> EXCERPTED PASSAGE:
*-*-*

Yet if the ghosts are real, as Edith claims, and not just practical metaphors for the past, it becomes debatable to what extent Edith solves mysteries for herself, or the information is revealed because these spectres (sometimes literally) point her in the right direction. By the time Alan arrives with Mr Holly’s documentary evidence, the pieces of the puzzle are pretty much in place. It is also possible that Lucille allows Edith to find the key to Enola’s trunk, not least because the more Edith knows, the stronger the case Lucille can make to Thomas that the current Hall’s mistress must go the way of his previous wives (indeed, this provides a more practical motive than ego – as in Perrault’s tale – for keeping mementos of the crimes). Still, at the end, Edith is remarkably proactive: she has the ability to run and fight with anemia from poisoning and a broken ankle, in a sheer nightgown, in a blizzard; she impulsively repurposes household items, such as her pen, a kitchen knife, and a shovel, as deadly weapons; and she promises the wounded Alan (the men seem much less able to withstand injury in this last showdown than the women) that she will get help and return for him. Nevertheless, Alan is there for her, just as now-ghostly Thomas is there for her too, as if to lessen the risk of her becoming what she fights, or at least to make sure that Lucille is really dead and doomed to ghostly isolation.

*-*-*

> WHAT IS ASKED:
1/ In the passage on Edith and the ghosts, which household items does Edith turn into deadly weapons?
2/ Continue the passage on Edith and the ghosts from its final sentence.

Word and element location data
*-*-*

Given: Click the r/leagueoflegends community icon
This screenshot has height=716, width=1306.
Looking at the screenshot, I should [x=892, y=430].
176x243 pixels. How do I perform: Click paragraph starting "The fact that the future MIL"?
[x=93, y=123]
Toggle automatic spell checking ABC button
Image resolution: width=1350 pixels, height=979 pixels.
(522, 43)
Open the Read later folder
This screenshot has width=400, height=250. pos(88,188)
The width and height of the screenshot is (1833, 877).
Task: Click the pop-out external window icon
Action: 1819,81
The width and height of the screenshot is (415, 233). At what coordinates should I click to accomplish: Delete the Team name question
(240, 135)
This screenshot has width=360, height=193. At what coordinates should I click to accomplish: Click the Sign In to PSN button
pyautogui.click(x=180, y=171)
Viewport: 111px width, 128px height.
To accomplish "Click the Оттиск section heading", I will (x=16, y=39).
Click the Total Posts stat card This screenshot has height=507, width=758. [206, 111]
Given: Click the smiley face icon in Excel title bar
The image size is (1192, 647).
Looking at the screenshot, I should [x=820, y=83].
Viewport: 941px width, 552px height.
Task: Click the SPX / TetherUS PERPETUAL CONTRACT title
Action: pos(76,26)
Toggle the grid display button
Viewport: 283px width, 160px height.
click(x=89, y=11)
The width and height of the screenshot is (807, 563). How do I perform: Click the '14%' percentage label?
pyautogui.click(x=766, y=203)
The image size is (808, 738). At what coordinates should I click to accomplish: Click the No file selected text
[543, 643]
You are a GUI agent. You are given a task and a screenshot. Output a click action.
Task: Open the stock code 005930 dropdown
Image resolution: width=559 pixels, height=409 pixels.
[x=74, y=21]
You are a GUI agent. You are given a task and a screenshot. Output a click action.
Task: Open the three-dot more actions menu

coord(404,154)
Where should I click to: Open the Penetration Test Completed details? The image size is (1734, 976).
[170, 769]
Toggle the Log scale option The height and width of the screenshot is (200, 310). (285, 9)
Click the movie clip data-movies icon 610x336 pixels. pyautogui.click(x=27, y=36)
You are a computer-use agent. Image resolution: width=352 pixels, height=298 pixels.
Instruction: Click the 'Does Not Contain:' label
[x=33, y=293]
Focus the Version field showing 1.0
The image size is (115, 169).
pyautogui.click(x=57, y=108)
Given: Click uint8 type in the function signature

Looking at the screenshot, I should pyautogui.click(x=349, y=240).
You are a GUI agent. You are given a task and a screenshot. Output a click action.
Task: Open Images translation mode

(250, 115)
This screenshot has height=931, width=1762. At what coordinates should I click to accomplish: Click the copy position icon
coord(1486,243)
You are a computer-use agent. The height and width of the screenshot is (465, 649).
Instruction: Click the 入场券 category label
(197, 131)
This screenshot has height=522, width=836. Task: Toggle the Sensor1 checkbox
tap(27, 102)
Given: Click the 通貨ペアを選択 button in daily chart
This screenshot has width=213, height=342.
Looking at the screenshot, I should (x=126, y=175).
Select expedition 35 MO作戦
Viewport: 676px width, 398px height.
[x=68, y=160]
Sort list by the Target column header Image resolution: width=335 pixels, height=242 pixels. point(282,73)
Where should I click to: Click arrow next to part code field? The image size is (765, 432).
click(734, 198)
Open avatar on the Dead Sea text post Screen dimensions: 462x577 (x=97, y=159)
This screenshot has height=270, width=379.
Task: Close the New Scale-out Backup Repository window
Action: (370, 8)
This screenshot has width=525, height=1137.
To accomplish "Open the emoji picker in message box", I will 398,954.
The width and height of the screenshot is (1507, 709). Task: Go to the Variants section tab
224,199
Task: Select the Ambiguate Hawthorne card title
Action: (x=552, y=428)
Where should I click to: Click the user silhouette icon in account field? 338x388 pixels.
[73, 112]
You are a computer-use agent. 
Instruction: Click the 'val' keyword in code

*-*-*

> WRITTEN ANSWERS:
1/ Her pen, a kitchen knife, and a shovel.

2/
This saving of the heroine from what she might become is more explicitly Michael’s function in Underworld. Selene does emerge as the heroine: she rejects the role of consort and ultimately of ‘daughter’, humiliating the ambitious traitor, then destroying the deceptive father figure who executed his blood daughter. While Michael is consistently the ‘damsel in distress’ figure, midway through and at the end he ‘humanises’ Selene, takes the thorn from her paw, and enables her to admit to vulnerability in her residual grief over the long-ago loss of her family. In its contrasting approach to triumphant action heroines, Alex Garland’s Ex Machina (2015) is much more obviously a Bluebeard story, while also strongly echoing the original-series Star Trek episode ‘Requiem for Methusaleh’ (1969). Reclusive tech genius Nathan’s mystery closet is filled with the rejected prototypes of Ava, but Ava becomes the Bluebeard figure herself, a point reinforced by the song played over the end credits: post-punk women-led band Savages’ ‘Husbands’.5 The choice suggests that if there is no proactive lover (nerdy Caleb does not measure up; at least Underworld’s Michael, thanks to Selene, can become a vampire/werewolf hybrid) to redeem or ‘humanise’ the female figure escaping her confines, this is what she will become.6
Ava and Selene are sexualised similarly: sleek modern figures with perfect bodies who are focal points of masculine desire, even though the men around them are invariably inferior and often physically weaker. This raises the (complicated) role of the gaze in film, as articulated by Robert Dale Parker’s discussion of the enduring impa...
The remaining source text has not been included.